Spey Questions

I am thinking of buying a Spey rod and reel. If I buy an 8wt. rod, do i just buy any ordinary 8wt reel - or do I buy a larger reel to better balance out the larger rod? Also, any recommendations on flyline?

Thanks in Advance,


o mykiss

Active Member
Here's a thought: there's a guy named Aaron Riemer who has a small shop in Carnation called River Run Angler's. He's got a web site at www.speyshop.com. His shop is dedicated to the spey style of flyfishing. I don't use a spey rod but I have run into him on the river a couple of times. He's a very nice guy. Having seen him cast once, I can tell you he knows what he's doing. Anyway, one of the things he does is give speycasting clinics. You go out and use his equipment. Since most spey outfits are not cheap, and since this is such a different way of fishing than the single-handed approach (which I understand some people just don't take a yearing to), it seems like a darn good investment before you go spend a bunch of money on the outfit.

Tim Cottage

Formerly tbc1415
Also be sure to keep an eye on Ebay. A spey setup can be quite an outlay of cash and as some one mentioned many people jump on to the spey band wagon only to discover that it's not their favorite instrument. The result is that almost new rods become available on a regular basis. :WINK
There's a couple of things you should know before you buy your first setup:

A slower action (traditional rod) is easier for a beginner to cast. The timing is less critical.

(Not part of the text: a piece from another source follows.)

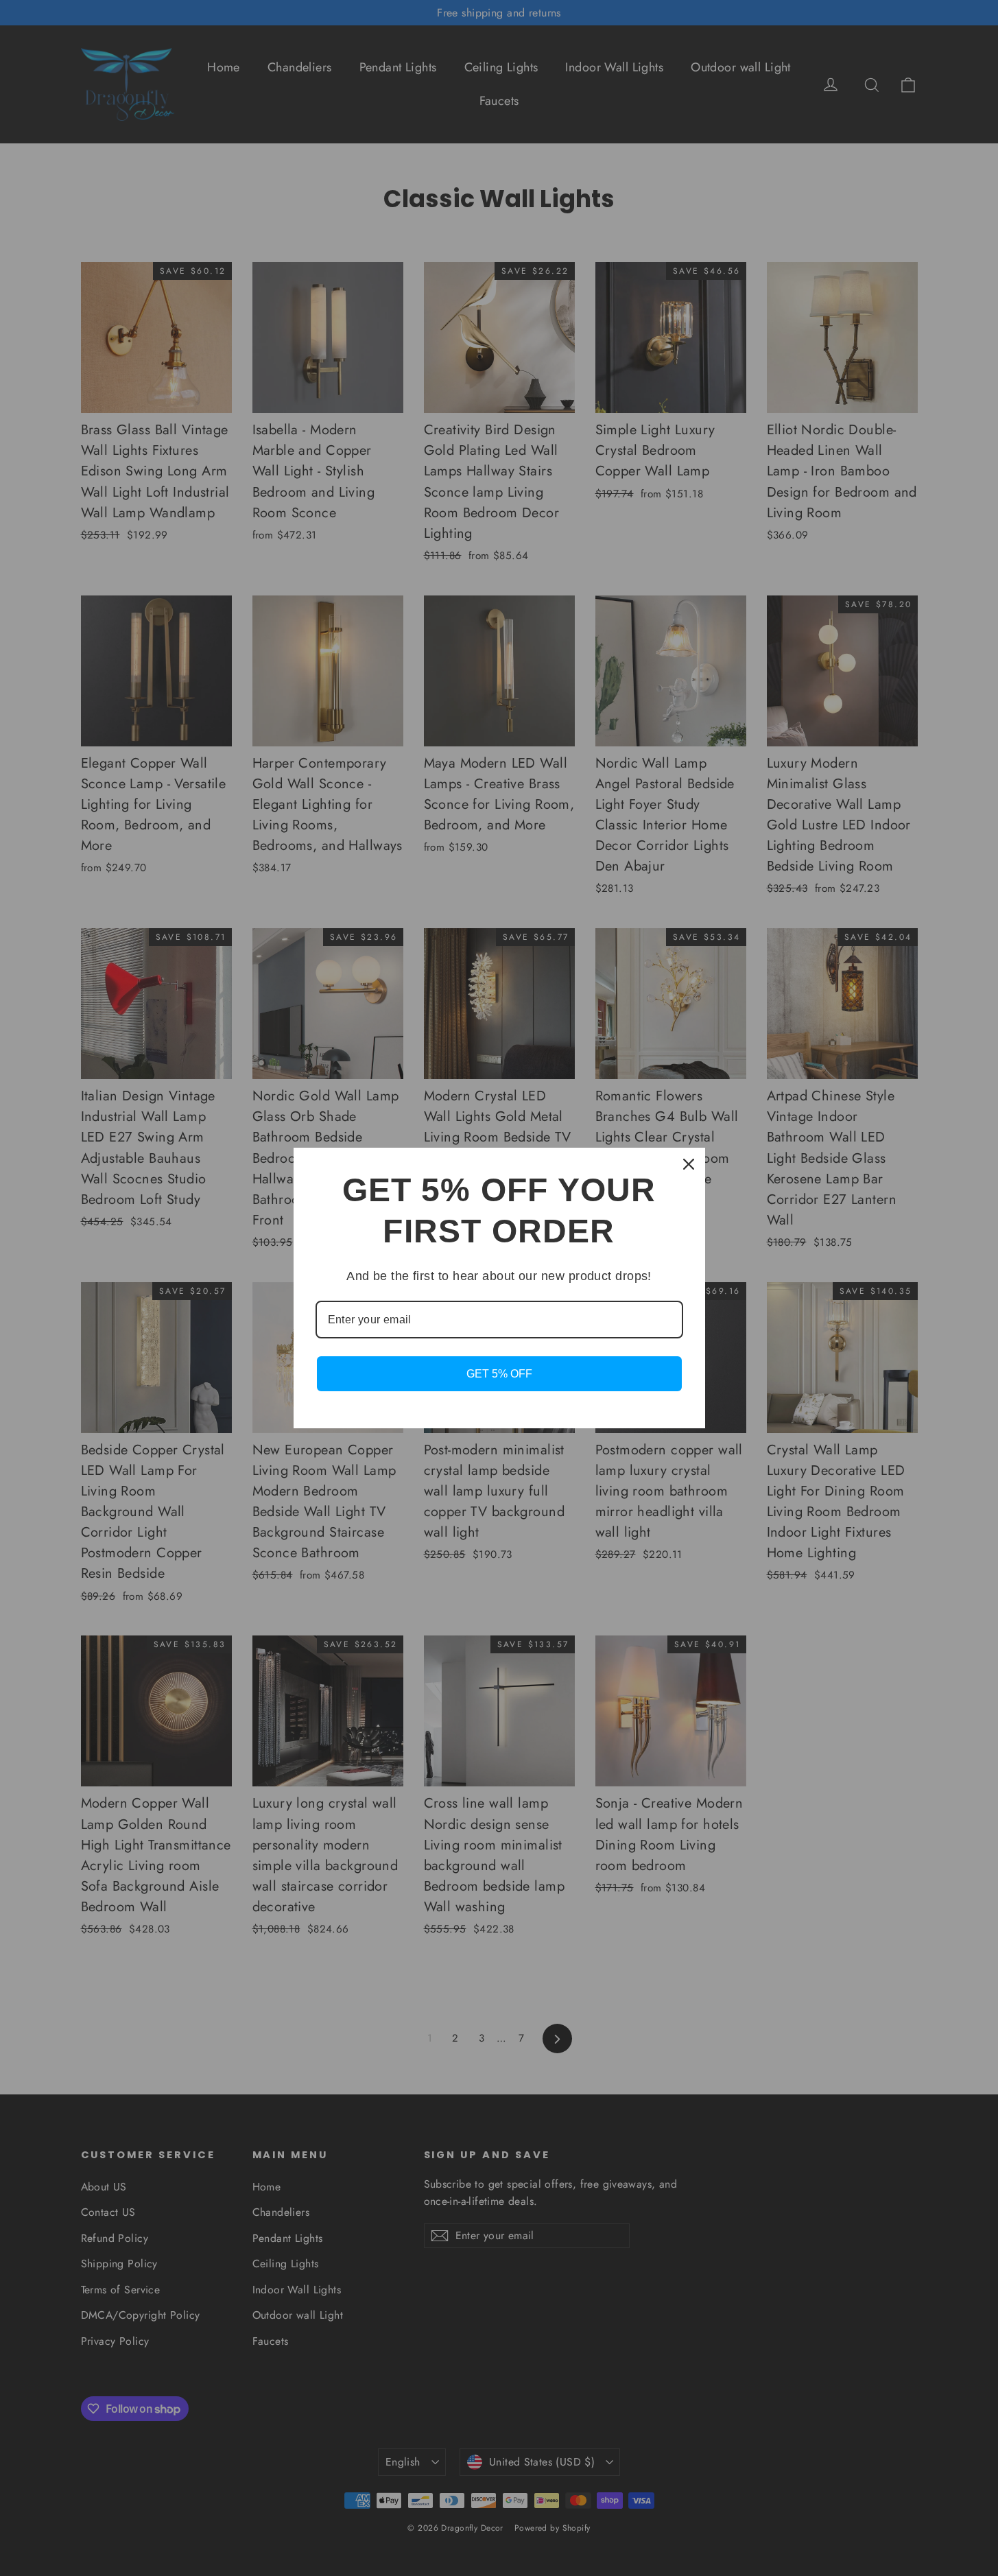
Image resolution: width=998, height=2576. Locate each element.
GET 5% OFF (499, 1374)
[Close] (688, 1164)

Don't buy a Loomis rod--they are overhanders rather than speys.

Learn with a longer bellied lines only, not a Rio Windcutter, they will convince you that you can spey cast when you really can't. Try the Rio Mid-Spey instead. It's a great line for beginners.

Use Sinking Poly leaders rather than sinking heads to begin--they are easier to cast and sink almost as quickly.

For when sleeping I dream of big fish and strong fights.